Copy out the lines of the entries below word for word, starting with the line that contains "Screen dimensions: 1294x924" and ending with the line that contains "click(x=1206, y=100)", with both of those lines included.

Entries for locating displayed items
— begin —

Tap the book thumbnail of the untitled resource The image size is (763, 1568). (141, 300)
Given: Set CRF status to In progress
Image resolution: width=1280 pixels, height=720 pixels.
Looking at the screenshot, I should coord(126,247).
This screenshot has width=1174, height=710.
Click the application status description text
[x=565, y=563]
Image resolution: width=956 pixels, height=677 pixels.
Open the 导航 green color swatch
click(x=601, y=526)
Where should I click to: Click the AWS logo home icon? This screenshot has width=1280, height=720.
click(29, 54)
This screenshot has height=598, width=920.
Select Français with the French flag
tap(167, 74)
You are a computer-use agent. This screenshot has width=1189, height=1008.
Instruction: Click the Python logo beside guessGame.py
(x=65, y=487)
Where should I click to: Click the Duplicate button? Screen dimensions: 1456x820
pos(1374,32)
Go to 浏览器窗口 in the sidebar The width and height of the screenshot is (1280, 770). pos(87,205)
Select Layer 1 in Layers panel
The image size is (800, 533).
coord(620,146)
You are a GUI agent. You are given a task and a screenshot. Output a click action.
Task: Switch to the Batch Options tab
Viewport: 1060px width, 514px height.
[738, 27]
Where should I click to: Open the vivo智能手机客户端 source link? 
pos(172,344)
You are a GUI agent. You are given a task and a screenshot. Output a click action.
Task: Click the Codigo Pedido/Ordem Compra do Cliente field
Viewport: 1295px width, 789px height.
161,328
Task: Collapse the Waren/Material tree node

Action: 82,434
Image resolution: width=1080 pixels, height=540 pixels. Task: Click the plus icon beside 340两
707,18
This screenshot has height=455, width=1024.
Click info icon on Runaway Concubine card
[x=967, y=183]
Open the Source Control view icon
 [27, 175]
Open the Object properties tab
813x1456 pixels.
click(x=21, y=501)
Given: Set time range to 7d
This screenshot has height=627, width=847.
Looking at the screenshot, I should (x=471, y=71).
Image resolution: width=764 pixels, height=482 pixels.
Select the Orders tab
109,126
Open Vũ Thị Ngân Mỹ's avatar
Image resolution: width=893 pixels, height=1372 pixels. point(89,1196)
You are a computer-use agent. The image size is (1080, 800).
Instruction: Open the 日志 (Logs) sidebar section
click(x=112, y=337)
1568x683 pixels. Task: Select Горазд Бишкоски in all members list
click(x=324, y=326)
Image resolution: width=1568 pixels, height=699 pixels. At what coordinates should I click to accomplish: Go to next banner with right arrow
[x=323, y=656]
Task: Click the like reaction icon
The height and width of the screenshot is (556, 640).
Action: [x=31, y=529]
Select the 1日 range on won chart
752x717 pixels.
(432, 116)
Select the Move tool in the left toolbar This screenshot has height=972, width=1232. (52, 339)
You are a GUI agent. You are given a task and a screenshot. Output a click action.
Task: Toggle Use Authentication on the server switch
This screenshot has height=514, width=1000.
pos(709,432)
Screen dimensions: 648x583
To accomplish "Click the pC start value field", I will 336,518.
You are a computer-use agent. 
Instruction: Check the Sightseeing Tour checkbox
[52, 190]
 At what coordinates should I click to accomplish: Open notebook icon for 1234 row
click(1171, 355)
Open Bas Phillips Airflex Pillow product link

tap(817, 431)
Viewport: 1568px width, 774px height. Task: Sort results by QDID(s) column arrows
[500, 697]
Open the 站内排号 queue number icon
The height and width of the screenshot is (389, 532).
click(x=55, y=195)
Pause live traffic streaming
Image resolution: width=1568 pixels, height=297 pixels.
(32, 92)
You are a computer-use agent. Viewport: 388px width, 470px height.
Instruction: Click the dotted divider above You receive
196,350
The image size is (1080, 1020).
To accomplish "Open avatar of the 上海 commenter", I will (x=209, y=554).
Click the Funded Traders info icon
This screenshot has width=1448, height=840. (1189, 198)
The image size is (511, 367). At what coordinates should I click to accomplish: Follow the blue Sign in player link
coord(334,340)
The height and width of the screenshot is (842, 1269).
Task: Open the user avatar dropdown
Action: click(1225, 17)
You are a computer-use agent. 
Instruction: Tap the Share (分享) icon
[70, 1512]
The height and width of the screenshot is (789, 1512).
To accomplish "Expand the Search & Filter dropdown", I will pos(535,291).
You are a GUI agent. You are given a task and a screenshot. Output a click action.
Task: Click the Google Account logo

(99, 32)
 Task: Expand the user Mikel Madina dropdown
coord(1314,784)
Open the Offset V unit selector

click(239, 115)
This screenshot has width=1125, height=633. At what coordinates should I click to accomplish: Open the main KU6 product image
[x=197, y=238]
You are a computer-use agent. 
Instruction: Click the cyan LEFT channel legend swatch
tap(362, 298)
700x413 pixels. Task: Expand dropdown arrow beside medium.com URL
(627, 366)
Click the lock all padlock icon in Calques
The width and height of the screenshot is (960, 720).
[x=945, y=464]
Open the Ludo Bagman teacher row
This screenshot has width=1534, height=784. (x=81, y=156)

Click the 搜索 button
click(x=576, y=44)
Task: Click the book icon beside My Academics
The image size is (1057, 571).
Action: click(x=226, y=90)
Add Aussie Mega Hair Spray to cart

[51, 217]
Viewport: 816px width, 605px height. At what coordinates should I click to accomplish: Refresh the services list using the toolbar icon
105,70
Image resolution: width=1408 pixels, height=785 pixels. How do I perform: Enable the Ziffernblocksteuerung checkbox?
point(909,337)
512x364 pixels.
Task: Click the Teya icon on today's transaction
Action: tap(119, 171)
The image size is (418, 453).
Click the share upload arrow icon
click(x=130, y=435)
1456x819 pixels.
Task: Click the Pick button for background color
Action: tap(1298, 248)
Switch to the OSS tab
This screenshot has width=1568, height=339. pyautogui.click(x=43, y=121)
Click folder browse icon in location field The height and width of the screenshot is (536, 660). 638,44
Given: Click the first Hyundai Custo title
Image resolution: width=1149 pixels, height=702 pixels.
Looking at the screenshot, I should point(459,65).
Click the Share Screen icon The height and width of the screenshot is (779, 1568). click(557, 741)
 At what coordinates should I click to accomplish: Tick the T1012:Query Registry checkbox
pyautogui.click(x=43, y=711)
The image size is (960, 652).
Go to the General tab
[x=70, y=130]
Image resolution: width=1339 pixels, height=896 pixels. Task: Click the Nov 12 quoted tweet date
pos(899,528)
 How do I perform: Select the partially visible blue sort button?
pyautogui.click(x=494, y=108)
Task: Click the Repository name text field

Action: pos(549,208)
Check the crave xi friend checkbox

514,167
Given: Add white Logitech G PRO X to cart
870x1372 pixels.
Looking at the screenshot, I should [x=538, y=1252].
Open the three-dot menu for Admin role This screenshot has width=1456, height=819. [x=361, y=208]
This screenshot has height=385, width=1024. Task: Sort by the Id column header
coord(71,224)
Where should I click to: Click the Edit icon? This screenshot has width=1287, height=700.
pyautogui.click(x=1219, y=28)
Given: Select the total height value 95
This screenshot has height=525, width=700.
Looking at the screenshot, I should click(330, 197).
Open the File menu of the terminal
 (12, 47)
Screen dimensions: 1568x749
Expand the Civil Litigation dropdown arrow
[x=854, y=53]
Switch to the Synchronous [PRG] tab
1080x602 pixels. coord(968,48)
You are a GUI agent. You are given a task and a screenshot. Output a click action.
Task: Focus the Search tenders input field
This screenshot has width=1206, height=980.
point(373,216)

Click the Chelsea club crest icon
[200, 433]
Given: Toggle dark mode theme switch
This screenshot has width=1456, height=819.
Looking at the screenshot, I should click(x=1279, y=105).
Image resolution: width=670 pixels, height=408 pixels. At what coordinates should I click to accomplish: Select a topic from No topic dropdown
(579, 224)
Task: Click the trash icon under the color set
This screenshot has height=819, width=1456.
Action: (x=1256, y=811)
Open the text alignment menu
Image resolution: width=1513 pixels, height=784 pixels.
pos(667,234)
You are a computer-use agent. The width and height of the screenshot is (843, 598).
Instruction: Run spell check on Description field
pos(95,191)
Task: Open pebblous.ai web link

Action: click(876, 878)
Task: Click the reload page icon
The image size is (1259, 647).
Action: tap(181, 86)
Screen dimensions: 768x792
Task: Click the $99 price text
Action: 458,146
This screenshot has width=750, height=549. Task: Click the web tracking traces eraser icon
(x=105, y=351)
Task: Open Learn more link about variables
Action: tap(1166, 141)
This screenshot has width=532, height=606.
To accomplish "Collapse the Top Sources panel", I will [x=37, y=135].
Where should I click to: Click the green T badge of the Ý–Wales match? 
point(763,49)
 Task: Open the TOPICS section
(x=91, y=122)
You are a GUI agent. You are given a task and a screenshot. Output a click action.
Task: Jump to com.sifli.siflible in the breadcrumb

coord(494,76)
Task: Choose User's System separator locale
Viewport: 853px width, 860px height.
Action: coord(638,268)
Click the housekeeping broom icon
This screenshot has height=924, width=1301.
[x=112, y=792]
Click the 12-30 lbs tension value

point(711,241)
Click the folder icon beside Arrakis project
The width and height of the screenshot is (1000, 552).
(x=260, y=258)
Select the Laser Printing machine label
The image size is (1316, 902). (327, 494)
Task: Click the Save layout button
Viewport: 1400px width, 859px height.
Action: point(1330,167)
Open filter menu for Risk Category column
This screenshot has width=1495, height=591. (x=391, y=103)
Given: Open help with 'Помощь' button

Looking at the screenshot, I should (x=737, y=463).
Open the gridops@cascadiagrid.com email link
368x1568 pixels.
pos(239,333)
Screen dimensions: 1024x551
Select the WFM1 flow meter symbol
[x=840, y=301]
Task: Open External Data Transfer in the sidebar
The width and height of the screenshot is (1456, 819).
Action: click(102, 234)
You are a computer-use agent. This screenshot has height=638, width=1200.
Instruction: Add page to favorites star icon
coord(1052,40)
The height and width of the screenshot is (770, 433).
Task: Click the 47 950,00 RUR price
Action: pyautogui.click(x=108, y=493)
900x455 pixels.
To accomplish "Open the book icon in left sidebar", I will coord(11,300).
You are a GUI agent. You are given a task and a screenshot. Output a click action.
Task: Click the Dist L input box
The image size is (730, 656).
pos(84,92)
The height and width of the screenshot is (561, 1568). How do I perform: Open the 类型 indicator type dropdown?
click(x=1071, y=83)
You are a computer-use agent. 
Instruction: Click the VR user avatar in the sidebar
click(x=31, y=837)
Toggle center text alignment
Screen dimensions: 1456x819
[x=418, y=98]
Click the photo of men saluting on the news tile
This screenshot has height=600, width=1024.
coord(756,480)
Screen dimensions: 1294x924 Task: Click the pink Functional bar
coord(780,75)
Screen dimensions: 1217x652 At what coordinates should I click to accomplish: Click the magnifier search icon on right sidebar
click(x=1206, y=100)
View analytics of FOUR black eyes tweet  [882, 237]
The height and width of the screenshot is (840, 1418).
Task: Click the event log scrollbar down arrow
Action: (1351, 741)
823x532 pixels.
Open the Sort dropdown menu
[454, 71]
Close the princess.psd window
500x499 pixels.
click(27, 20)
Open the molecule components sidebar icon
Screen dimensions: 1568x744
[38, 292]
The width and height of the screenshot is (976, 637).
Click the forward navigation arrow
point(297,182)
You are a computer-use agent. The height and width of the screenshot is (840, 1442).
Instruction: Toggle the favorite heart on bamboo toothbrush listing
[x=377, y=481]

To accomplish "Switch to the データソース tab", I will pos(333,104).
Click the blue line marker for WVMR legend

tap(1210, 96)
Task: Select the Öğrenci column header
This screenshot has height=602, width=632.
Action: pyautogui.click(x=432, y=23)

— end —

- Expected answer
Screen dimensions: 1294x924 Task: Click the pink Functional bar
coord(780,75)
Screen dimensions: 1217x652 At what coordinates should I click to accomplish: Click the magnifier search icon on right sidebar
click(x=1206, y=100)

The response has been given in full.